Soal yang diberikan. Lanjutkan ulasan kumpulan cerpen Mata Air Air Mata Kumari mulai setelah kutipan yang diakhiri "(hlm 15)".

Kutipan teks.
**********
Sebagaimana yang didedarkan dalam bagian pengantarnya yang begitu indah, Mata Air Air Mata Kumari adalah sebuah perziarahan imajinasi-lokalitas dalam ranah fiksi. Sebuah karya yang sekali lagi menunjukkan produktivitas sang penulis dalam menghasilkan bacaan-bacaan bermutu dengan beragam genre, namun dengan tetap memperlihatkan kualitasnya yang piawai. Buku Mata Air Air Mata Kumari adalah kumpulan cerpen karya Yudhi Herwibowo yang pernah dimuat di berbagai media massa, kecuali cerpen Anak Nenang Kawi yang belum terpublikasikan. Sebagaimana karya-karyanya yang banyak mengupas dari sisi sosial budaya, Mata Air Air Mata Kumari adalah himpunan dari aneka kekayaan budaya lokal, terutama Nusa Tenggara Timur dan Papua, dua kawasan di Indonesia Timur yang jarang dilirik sebagai sumber ilham oleh para penulis fiksi.
Kualitas penulis dalam menyelami kebudayaan di Indonesia
bagian timur, riset budaya yang ia lakukan, serta kentalnya unsur-unsur
lokalitas yang ia usung, kesemuanya itu menjadikan buku kecil ini
terasa berat karena bobot muatannya. Tenggoklah cerpen Kofa yang dengan begitu indah hendak menyorot kekeringan yang menimpa kota di NTT itu.
Dulu,
dulu sekali, mungkin hampir semua penduduk Kofa bertanya ada apa dengan
Tuhan hari itu? Mengapa saat Ia menciptakan hujan, malah tetesan debu
yang jatuh? (hlm 15)
**********
Data terekam.
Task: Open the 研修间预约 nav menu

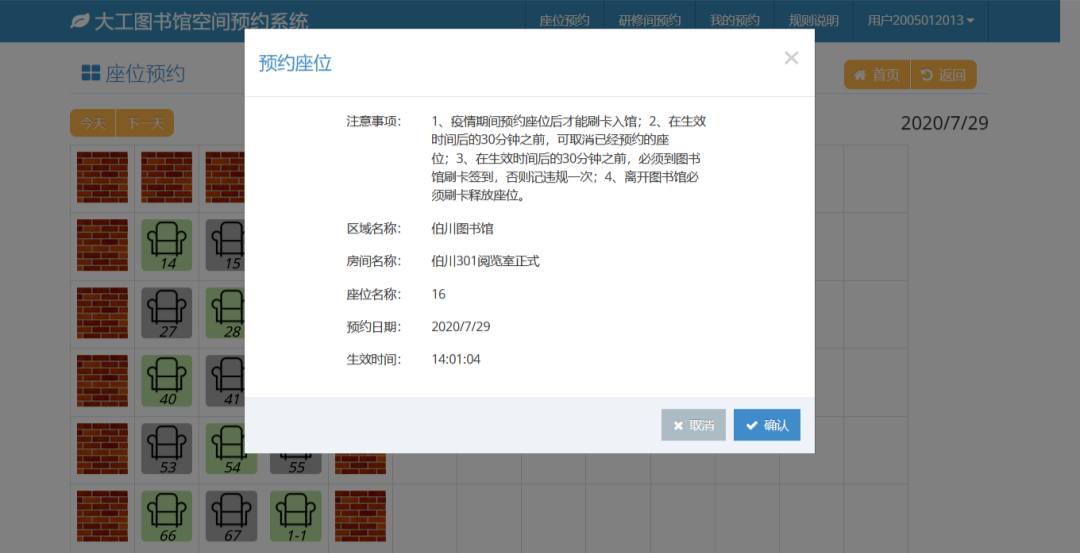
**********
Hasil.
Begitulah penulis dengan piawai menggunakan gejala alam sebagai perlambang pergolakan sosial yang terjadi di sebuh kota kecil di NTT. Ada pula kisah tentang Lama Fa (juru
tikam ikan paus). Melalui cerpen yang dikisahkan dengan alur terbalik
ini, penulis mengajak pembaca awam tentang kehebatan lama fa yang begitu terkenal di NTT tapi jarang dilirik di wilayah-wilayah Indonesia
yang lain. Membacanya, kita serasa diajak mengarungi lautan bersama
para penangkap ikan paus tradisional (yang mengingatkan saya pada novel Moby Dick karya
Herman Melville). Lebih menakjubkan lagi ketika kisah ini beralur
balik, dari ujung kisah ke permulaan, yang awalnya membuat pembaca
bingung tetapi semakin ke belakang malah menawarkan sudut cerita yang
bagus, yakni pembacaan berulang—membacanya lagi dari belakang hehehe …
teknik yang unik.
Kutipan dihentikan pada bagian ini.